As a young boy, I experienced pain in my leg, and my mother took me to the doctor as soon as I told her something felt off. The doctor assured me it was a sprain, and I went on my way. When we experience physical pain, this is often taken seriously with a visit to the doctor’s office if, for nothing else, just to make sure that everything is, in fact, okay. This is, sadly, not the case with mental pain, or feeling as if something is off in your brain. When somebody feels “off” in their brain, others may tell them to “brush it off!” or “wait for it to pass,” instead of actively seeking treatment.
Each year, 18.1% of Americans 18 and over experience anxiety. Although anxiety is highly treatable, only 36.9% of those who suffer receive help. In 2017, 7.1% of American adults 18 and over had experienced depression in a given year. On average, two out of three people suffering from depression do not actively seek treatment. The reasons are many, and can include a fear of stigma or judgment, lack of access to proper resources, or a lack of knowledge of treatment options available.
When somebody living with a mental health condition hears “treatment,” they might immediately begin thinking of the worst: doctors not listening to them, bad medication side effects, exercise regimens taking too long to produce a lasting effect, and similar unfortunate scenarios. Treatment, though, can be thought of as whatever makes you feel better; it doesn’t have to be a doctor’s office, a psychiatrist’s chair, or a pharmacy, although these are three valid, important, and respectable ways to receive treatment. Treatment can be in groups or by yourself, can include changing your thinking habits or your physical habits, and can even be done in person or on a phone application. When choosing treatment options, it is important to choose what makes you feel comfortable and safe. Your treatment option should feel right for you.
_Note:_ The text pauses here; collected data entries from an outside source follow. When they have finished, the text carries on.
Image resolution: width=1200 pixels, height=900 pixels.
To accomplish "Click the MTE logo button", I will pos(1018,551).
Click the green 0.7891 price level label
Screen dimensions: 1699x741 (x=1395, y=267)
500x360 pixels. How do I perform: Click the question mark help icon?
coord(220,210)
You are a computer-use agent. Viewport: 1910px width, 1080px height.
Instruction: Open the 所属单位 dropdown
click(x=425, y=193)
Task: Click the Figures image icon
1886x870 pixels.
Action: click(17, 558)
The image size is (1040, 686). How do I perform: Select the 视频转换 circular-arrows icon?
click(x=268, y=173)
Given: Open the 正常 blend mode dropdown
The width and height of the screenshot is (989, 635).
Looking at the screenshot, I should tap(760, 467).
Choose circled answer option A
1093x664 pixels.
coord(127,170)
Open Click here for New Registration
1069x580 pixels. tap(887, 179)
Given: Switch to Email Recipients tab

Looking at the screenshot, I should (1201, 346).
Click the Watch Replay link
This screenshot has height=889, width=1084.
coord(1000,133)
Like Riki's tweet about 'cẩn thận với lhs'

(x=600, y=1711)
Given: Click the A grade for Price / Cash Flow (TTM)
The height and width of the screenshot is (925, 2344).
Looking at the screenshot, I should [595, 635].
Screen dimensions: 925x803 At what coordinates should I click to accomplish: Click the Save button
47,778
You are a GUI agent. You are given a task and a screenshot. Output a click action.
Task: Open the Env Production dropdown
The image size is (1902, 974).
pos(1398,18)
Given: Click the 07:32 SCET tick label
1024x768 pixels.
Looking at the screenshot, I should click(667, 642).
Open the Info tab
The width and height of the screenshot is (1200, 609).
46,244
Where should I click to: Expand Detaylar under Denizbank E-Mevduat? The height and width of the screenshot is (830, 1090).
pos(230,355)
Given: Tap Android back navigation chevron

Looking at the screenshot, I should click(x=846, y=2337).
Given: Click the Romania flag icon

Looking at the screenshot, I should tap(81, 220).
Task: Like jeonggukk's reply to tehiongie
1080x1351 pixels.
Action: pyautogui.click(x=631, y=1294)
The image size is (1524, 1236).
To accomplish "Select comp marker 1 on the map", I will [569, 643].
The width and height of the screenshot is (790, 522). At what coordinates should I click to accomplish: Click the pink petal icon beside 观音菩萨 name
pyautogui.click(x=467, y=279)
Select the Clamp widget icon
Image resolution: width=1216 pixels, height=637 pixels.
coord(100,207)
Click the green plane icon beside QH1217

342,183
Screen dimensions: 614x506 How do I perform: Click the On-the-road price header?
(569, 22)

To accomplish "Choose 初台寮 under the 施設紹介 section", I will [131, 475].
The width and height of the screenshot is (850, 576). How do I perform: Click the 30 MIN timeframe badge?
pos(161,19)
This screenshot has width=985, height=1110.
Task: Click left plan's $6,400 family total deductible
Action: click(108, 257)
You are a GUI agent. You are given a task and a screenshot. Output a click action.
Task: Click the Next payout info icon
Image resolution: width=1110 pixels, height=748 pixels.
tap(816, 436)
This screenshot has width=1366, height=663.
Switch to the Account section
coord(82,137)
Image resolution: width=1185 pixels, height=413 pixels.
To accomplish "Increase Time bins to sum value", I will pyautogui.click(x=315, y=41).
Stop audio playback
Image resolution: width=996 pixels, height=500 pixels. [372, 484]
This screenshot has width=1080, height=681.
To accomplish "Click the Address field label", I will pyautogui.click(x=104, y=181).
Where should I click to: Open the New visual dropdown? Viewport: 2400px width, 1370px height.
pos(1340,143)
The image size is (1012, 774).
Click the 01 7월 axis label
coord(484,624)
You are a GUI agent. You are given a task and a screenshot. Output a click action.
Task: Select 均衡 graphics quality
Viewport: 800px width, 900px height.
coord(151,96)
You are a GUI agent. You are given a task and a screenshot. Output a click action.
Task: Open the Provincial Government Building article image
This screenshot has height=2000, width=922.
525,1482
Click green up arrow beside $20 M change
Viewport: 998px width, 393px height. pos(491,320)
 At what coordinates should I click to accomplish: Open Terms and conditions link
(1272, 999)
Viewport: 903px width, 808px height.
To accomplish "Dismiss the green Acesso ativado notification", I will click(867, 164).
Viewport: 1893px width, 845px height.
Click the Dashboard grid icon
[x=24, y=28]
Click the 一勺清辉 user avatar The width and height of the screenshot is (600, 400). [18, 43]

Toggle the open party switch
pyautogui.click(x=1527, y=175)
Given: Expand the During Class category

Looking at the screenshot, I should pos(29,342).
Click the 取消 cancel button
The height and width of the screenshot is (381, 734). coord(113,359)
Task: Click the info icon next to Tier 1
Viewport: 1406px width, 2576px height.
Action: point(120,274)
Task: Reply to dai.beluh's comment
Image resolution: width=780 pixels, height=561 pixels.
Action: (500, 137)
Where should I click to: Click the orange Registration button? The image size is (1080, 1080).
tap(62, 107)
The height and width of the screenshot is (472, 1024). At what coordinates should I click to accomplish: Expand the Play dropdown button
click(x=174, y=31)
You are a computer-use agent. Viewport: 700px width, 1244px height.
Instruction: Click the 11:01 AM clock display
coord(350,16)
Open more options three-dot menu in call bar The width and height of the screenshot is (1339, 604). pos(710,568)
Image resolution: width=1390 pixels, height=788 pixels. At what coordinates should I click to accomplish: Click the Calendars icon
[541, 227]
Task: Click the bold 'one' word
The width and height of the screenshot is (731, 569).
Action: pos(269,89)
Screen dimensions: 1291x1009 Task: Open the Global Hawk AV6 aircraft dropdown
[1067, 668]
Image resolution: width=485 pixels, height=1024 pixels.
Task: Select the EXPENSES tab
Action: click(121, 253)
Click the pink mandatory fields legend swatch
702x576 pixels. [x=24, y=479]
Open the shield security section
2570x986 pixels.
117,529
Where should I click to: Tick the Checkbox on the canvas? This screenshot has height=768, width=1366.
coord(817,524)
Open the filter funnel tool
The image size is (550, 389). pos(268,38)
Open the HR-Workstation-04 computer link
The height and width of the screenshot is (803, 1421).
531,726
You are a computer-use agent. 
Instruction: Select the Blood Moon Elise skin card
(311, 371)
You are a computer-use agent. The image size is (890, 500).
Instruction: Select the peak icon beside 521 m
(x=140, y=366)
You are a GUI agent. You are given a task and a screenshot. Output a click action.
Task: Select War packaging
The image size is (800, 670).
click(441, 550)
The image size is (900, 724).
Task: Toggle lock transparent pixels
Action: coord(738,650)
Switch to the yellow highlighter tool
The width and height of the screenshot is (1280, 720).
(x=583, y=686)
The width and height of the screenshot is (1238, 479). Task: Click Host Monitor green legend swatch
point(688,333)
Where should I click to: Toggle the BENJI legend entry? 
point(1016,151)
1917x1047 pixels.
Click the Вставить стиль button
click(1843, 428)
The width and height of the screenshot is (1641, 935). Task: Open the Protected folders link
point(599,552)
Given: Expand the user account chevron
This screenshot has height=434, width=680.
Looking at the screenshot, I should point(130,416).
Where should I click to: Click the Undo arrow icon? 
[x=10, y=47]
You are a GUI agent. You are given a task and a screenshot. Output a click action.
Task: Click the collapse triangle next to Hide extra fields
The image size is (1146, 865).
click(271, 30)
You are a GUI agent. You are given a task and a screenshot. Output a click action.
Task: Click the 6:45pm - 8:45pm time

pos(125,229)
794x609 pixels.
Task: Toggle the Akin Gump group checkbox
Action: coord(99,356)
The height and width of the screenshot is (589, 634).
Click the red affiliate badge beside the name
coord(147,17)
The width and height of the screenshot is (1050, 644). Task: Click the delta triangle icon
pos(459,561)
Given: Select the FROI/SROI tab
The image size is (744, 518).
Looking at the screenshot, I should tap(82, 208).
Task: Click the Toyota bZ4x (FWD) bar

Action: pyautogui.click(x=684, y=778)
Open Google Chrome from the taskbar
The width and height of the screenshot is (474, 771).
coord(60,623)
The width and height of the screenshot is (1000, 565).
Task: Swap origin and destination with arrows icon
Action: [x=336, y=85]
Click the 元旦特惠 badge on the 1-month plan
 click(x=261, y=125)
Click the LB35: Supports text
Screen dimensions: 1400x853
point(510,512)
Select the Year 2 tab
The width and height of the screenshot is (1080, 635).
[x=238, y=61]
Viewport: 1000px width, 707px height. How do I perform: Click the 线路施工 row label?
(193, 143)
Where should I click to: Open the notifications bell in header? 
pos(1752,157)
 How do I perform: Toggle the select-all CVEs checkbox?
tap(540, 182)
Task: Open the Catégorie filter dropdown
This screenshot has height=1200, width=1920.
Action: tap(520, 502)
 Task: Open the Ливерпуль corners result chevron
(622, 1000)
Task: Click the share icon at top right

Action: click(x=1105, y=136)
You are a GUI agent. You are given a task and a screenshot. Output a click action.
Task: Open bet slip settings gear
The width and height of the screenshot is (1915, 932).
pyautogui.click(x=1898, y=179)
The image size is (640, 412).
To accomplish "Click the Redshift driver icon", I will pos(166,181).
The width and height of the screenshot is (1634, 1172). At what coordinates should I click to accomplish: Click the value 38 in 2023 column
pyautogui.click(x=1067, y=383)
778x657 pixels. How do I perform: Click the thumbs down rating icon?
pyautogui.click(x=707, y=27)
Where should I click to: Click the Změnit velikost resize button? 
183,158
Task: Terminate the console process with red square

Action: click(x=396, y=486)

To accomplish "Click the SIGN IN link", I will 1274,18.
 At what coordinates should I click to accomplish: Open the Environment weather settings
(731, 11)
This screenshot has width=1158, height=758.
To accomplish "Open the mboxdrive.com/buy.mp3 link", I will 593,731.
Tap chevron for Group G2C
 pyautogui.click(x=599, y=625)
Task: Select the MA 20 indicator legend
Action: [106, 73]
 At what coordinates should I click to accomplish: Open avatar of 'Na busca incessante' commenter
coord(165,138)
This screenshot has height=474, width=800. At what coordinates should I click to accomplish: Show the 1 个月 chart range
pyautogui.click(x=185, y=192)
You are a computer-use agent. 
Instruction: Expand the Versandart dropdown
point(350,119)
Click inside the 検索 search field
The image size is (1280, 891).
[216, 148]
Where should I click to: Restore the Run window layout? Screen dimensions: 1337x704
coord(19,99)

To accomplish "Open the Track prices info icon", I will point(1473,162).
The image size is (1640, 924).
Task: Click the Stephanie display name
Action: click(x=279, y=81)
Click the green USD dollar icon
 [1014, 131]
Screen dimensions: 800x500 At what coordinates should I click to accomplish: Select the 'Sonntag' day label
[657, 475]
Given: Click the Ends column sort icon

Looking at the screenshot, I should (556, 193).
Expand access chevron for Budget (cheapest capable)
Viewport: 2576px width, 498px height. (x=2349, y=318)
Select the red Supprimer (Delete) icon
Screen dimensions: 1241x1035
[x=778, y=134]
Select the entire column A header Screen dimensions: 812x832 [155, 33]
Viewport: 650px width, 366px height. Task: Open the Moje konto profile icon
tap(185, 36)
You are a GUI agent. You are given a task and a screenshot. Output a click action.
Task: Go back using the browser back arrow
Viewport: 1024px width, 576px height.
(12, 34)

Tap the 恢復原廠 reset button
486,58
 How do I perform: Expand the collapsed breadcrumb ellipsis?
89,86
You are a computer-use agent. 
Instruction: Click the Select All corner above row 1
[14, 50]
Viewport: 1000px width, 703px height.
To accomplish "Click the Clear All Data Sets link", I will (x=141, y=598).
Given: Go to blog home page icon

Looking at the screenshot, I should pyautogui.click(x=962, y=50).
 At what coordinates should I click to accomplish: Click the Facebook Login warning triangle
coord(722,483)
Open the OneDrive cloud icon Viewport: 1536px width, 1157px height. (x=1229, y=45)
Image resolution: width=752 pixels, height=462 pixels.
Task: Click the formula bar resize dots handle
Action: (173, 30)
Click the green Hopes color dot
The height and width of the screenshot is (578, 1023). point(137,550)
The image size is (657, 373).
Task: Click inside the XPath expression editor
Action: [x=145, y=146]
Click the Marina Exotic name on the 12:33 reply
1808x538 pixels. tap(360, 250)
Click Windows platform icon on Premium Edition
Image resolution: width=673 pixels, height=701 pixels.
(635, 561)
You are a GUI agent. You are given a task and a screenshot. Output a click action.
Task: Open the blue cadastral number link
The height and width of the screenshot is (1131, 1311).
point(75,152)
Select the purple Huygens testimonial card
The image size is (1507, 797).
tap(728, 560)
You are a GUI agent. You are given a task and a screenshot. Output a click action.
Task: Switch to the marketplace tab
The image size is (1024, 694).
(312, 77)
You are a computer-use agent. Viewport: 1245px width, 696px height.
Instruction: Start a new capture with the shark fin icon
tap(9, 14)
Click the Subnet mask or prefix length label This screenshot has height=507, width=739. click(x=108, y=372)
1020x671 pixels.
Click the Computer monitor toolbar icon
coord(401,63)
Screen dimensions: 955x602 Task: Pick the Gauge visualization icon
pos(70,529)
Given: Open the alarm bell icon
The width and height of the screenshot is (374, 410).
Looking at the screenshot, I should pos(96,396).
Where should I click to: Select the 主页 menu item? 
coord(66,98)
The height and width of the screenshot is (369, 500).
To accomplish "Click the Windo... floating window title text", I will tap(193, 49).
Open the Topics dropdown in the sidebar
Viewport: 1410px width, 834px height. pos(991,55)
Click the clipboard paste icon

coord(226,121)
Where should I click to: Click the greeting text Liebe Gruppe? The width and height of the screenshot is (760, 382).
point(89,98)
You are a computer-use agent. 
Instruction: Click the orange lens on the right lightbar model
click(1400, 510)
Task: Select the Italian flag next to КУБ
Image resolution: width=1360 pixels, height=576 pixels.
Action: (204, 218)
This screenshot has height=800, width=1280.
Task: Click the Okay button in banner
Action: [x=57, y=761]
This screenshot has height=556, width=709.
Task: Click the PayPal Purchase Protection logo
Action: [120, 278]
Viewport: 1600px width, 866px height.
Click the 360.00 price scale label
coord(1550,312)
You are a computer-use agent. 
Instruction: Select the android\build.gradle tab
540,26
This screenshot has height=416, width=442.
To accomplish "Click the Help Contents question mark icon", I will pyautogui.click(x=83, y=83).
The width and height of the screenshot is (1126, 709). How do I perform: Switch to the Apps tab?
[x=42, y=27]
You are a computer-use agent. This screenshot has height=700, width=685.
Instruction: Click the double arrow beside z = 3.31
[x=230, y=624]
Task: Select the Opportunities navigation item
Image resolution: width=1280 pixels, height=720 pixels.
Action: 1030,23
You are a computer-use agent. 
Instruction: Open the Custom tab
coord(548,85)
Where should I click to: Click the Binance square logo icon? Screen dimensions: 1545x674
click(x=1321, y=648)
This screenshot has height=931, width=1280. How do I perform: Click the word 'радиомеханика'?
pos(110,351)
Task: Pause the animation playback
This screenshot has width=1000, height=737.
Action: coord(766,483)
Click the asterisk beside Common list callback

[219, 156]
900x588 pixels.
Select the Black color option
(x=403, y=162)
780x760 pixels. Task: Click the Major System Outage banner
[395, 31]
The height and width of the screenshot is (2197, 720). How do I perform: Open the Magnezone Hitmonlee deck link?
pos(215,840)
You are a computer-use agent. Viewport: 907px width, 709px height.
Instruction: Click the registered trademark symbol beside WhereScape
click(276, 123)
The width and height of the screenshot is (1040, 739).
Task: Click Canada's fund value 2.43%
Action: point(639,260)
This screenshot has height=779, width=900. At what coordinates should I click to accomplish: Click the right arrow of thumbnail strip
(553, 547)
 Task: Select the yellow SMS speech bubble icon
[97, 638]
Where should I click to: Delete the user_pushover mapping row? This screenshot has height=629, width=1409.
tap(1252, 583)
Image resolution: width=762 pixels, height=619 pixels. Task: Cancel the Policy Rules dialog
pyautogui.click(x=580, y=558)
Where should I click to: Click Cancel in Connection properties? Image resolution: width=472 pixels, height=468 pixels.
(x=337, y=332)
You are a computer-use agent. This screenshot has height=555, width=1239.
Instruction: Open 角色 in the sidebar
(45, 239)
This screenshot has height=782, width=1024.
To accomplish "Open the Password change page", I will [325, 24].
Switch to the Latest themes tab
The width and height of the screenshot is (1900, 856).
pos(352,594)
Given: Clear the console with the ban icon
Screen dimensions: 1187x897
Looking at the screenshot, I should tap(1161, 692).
Finding your treatment routine can take time, but is well worth the effort. There’s a good chance that you already know what you like to do, and this is a good starting point. In my case, I love writing. When I was thinking about my personal treatment routine to manage my anxiety and depression, I decided writing had to be an integral part. Part of my personal treatment routine now is journaling. If you are struggling to find something that you like to do, ask your family or a close friend to help you out. Sometimes, our friends know us better than we seem to know ourselves, and can suggest something that might be helpful in making us feel better. Although I loved to read, it was not until a friend mentioned that he always saw me reading that I realized how important it was to me. Each day, as part of my personal treatment, I read for fifteen minutes.
Here are some other ideas that may factor into your treatment routine:
- Exercising
- Meditating
- Repeating positive affirmations
- Experiencing nature
- Reflecting
- Drawing
- Playing with animals
- Crocheting
In many ways, treatment means getting back in touch with what makes you, you!
When we take in the good of what life has to offer to us, we often feel good in return, which is a good outcome of a successful treatment regime. A person living with a mental health condition may find it difficult to see the good in their day-to-day lives. One idea that might help to intensify and dedicate the practice taking in the good as part of a treatment regimen, proposed by Rick Hanson (2014), is to HEAL:
- Have a positive experience (This can be as simple as driving to work safely.)
- Enrich it (Notice scents, sights, and feelings associated with the experience.)
- Absorb it (Take the time to sit with your feeling and experience.)
- Link it to positive and negative material (Like positive or negative experiences or expectations.)
This practice, coupled with other practices that make you feel happy, can be combined to develop a personalized approach to treatment, one that exists on your terms – and with your own personally-defined outcome in mind.